ACTIVITY: A faithful transcription of the entries below is required.

......

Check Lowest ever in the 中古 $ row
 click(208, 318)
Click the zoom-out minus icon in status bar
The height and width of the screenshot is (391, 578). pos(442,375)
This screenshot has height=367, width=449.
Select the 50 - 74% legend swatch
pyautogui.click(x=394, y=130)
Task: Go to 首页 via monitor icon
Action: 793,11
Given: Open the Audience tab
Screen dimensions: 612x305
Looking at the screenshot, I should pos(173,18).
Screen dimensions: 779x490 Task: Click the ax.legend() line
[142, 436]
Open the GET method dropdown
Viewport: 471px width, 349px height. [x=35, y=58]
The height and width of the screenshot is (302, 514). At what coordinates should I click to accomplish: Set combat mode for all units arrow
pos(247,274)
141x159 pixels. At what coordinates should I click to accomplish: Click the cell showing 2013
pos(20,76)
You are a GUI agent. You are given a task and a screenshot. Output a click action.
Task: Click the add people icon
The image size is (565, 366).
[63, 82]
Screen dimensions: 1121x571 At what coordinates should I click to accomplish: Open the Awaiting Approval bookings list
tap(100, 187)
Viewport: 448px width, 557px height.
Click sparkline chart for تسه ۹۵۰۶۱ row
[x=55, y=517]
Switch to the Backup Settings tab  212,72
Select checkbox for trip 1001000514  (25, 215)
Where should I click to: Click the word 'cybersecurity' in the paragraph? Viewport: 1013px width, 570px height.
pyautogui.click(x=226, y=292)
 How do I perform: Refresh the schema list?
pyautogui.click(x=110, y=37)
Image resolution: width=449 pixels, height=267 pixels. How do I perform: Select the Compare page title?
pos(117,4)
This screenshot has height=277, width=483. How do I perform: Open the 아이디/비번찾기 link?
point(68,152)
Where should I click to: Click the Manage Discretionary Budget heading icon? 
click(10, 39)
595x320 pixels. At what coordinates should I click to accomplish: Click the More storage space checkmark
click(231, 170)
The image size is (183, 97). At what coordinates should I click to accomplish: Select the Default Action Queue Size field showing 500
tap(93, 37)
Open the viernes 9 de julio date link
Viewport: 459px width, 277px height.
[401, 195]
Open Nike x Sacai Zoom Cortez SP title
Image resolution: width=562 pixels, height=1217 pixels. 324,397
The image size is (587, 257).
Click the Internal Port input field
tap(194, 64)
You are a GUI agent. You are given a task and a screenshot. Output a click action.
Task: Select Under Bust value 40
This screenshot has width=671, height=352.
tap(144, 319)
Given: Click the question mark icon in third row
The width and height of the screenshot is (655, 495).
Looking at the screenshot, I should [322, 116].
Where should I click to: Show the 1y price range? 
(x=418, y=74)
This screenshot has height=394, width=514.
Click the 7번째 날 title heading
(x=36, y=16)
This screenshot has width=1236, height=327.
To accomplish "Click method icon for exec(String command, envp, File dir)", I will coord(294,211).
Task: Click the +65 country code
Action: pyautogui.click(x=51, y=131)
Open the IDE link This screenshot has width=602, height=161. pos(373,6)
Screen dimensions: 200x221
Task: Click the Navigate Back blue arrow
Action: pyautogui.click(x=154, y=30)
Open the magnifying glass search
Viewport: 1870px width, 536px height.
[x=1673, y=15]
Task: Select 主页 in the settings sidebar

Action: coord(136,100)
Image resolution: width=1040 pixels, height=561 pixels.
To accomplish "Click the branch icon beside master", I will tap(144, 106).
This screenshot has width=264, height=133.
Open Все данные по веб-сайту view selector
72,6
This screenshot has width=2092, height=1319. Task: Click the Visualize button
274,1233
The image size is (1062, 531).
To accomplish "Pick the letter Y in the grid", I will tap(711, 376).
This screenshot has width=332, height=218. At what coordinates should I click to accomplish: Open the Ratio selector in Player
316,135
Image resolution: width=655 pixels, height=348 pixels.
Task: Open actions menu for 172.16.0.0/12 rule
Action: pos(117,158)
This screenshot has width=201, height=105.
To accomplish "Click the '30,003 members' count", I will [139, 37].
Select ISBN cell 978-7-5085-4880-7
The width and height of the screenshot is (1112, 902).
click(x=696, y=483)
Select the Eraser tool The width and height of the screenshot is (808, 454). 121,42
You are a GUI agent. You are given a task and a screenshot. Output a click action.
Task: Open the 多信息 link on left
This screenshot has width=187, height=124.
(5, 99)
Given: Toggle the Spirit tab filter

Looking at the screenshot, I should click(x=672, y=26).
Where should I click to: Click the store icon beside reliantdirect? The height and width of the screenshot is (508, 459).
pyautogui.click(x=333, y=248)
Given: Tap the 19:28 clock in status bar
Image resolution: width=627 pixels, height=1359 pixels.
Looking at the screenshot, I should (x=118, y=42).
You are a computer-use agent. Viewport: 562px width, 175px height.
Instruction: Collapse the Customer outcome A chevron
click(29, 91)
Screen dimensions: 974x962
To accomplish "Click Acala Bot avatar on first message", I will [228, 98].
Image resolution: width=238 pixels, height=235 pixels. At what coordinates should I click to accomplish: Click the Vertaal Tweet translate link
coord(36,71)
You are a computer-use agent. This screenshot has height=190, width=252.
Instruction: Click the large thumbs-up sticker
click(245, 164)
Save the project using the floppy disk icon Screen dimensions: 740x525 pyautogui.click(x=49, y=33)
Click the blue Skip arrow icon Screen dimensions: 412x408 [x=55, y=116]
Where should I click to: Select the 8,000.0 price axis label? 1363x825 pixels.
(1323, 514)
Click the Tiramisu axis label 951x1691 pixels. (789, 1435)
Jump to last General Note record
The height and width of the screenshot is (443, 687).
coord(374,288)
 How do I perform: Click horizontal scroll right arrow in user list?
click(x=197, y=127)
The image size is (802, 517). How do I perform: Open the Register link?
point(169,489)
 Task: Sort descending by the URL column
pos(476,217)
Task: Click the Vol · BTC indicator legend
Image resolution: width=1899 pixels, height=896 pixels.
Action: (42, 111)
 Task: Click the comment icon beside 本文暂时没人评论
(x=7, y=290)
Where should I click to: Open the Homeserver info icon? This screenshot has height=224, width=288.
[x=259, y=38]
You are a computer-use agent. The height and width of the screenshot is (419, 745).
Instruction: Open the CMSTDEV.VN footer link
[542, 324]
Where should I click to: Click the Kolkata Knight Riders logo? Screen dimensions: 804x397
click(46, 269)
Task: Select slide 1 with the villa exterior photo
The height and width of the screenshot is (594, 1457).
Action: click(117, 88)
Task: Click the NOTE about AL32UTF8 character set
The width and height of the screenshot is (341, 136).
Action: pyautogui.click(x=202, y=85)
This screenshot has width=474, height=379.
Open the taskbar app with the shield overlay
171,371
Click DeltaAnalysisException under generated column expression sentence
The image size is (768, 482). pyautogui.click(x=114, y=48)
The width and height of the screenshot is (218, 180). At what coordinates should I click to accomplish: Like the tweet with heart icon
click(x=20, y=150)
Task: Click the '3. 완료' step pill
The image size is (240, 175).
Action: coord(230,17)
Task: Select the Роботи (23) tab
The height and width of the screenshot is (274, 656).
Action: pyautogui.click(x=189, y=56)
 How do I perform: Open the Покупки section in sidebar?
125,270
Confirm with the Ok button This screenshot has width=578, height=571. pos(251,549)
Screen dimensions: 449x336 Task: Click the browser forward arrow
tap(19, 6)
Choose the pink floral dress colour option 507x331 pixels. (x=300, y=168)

......

EXPECTED ANSWER:
Check Lowest ever in the 中古 $ row
 click(208, 318)
Click the zoom-out minus icon in status bar
The height and width of the screenshot is (391, 578). pos(442,375)
This screenshot has height=367, width=449.
Select the 50 - 74% legend swatch
pyautogui.click(x=394, y=130)
Task: Go to 首页 via monitor icon
Action: 793,11
Given: Open the Audience tab
Screen dimensions: 612x305
Looking at the screenshot, I should pos(173,18).
Screen dimensions: 779x490 Task: Click the ax.legend() line
[142, 436]
Open the GET method dropdown
Viewport: 471px width, 349px height. [x=35, y=58]
The height and width of the screenshot is (302, 514). At what coordinates should I click to accomplish: Set combat mode for all units arrow
pos(247,274)
141x159 pixels. At what coordinates should I click to accomplish: Click the cell showing 2013
pos(20,76)
You are a GUI agent. You are given a task and a screenshot. Output a click action.
Task: Click the add people icon
The image size is (565, 366).
[63, 82]
Screen dimensions: 1121x571 At what coordinates should I click to accomplish: Open the Awaiting Approval bookings list
tap(100, 187)
Viewport: 448px width, 557px height.
Click sparkline chart for تسه ۹۵۰۶۱ row
[x=55, y=517]
Switch to the Backup Settings tab  212,72
Select checkbox for trip 1001000514  (25, 215)
Where should I click to: Click the word 'cybersecurity' in the paragraph? Viewport: 1013px width, 570px height.
pyautogui.click(x=226, y=292)
 How do I perform: Refresh the schema list?
pyautogui.click(x=110, y=37)
Image resolution: width=449 pixels, height=267 pixels. How do I perform: Select the Compare page title?
pos(117,4)
This screenshot has height=277, width=483. How do I perform: Open the 아이디/비번찾기 link?
point(68,152)
Where should I click to: Click the Manage Discretionary Budget heading icon? 
click(10, 39)
595x320 pixels. At what coordinates should I click to accomplish: Click the More storage space checkmark
click(231, 170)
The image size is (183, 97). At what coordinates should I click to accomplish: Select the Default Action Queue Size field showing 500
tap(93, 37)
Open the viernes 9 de julio date link
Viewport: 459px width, 277px height.
[401, 195]
Open Nike x Sacai Zoom Cortez SP title
Image resolution: width=562 pixels, height=1217 pixels. 324,397
The image size is (587, 257).
Click the Internal Port input field
tap(194, 64)
You are a GUI agent. You are given a task and a screenshot. Output a click action.
Task: Select Under Bust value 40
This screenshot has width=671, height=352.
tap(144, 319)
Given: Click the question mark icon in third row
The width and height of the screenshot is (655, 495).
Looking at the screenshot, I should [322, 116].
Where should I click to: Show the 1y price range? 
(x=418, y=74)
This screenshot has height=394, width=514.
Click the 7번째 날 title heading
(x=36, y=16)
This screenshot has width=1236, height=327.
To accomplish "Click method icon for exec(String command, envp, File dir)", I will coord(294,211).
Task: Click the +65 country code
Action: pyautogui.click(x=51, y=131)
Open the IDE link This screenshot has width=602, height=161. pos(373,6)
Screen dimensions: 200x221
Task: Click the Navigate Back blue arrow
Action: pyautogui.click(x=154, y=30)
Open the magnifying glass search
Viewport: 1870px width, 536px height.
[x=1673, y=15]
Task: Select 主页 in the settings sidebar

Action: coord(136,100)
Image resolution: width=1040 pixels, height=561 pixels.
To accomplish "Click the branch icon beside master", I will tap(144, 106).
This screenshot has width=264, height=133.
Open Все данные по веб-сайту view selector
72,6
This screenshot has width=2092, height=1319. Task: Click the Visualize button
274,1233
The image size is (1062, 531).
To accomplish "Pick the letter Y in the grid", I will tap(711, 376).
This screenshot has width=332, height=218. At what coordinates should I click to accomplish: Open the Ratio selector in Player
316,135
Image resolution: width=655 pixels, height=348 pixels.
Task: Open actions menu for 172.16.0.0/12 rule
Action: pos(117,158)
This screenshot has width=201, height=105.
To accomplish "Click the '30,003 members' count", I will [139, 37].
Select ISBN cell 978-7-5085-4880-7
The width and height of the screenshot is (1112, 902).
click(x=696, y=483)
Select the Eraser tool The width and height of the screenshot is (808, 454). 121,42
You are a GUI agent. You are given a task and a screenshot. Output a click action.
Task: Open the 多信息 link on left
This screenshot has width=187, height=124.
(5, 99)
Given: Toggle the Spirit tab filter

Looking at the screenshot, I should click(x=672, y=26).
Where should I click to: Click the store icon beside reliantdirect? The height and width of the screenshot is (508, 459).
pyautogui.click(x=333, y=248)
Given: Tap the 19:28 clock in status bar
Image resolution: width=627 pixels, height=1359 pixels.
Looking at the screenshot, I should (x=118, y=42).
You are a computer-use agent. Viewport: 562px width, 175px height.
Instruction: Collapse the Customer outcome A chevron
click(29, 91)
Screen dimensions: 974x962
To accomplish "Click Acala Bot avatar on first message", I will [228, 98].
Image resolution: width=238 pixels, height=235 pixels. At what coordinates should I click to accomplish: Click the Vertaal Tweet translate link
coord(36,71)
You are a computer-use agent. This screenshot has height=190, width=252.
Instruction: Click the large thumbs-up sticker
click(245, 164)
Save the project using the floppy disk icon Screen dimensions: 740x525 pyautogui.click(x=49, y=33)
Click the blue Skip arrow icon Screen dimensions: 412x408 [x=55, y=116]
Where should I click to: Select the 8,000.0 price axis label? 1363x825 pixels.
(1323, 514)
Click the Tiramisu axis label 951x1691 pixels. (789, 1435)
Jump to last General Note record
The height and width of the screenshot is (443, 687).
coord(374,288)
 How do I perform: Click horizontal scroll right arrow in user list?
click(x=197, y=127)
The image size is (802, 517). How do I perform: Open the Register link?
point(169,489)
 Task: Sort descending by the URL column
pos(476,217)
Task: Click the Vol · BTC indicator legend
Image resolution: width=1899 pixels, height=896 pixels.
Action: (42, 111)
 Task: Click the comment icon beside 本文暂时没人评论
(x=7, y=290)
Where should I click to: Open the Homeserver info icon? This screenshot has height=224, width=288.
[x=259, y=38]
You are a computer-use agent. The height and width of the screenshot is (419, 745).
Instruction: Open the CMSTDEV.VN footer link
[542, 324]
Where should I click to: Click the Kolkata Knight Riders logo? Screen dimensions: 804x397
click(46, 269)
Task: Select slide 1 with the villa exterior photo
The height and width of the screenshot is (594, 1457).
Action: click(117, 88)
Task: Click the NOTE about AL32UTF8 character set
The width and height of the screenshot is (341, 136).
Action: pyautogui.click(x=202, y=85)
This screenshot has width=474, height=379.
Open the taskbar app with the shield overlay
171,371
Click DeltaAnalysisException under generated column expression sentence
The image size is (768, 482). pyautogui.click(x=114, y=48)
The width and height of the screenshot is (218, 180). At what coordinates should I click to accomplish: Like the tweet with heart icon
click(x=20, y=150)
Task: Click the '3. 완료' step pill
The image size is (240, 175).
Action: coord(230,17)
Task: Select the Роботи (23) tab
The height and width of the screenshot is (274, 656).
Action: pyautogui.click(x=189, y=56)
 How do I perform: Open the Покупки section in sidebar?
125,270
Confirm with the Ok button This screenshot has width=578, height=571. pos(251,549)
Screen dimensions: 449x336 Task: Click the browser forward arrow
tap(19, 6)
Choose the pink floral dress colour option 507x331 pixels. (x=300, y=168)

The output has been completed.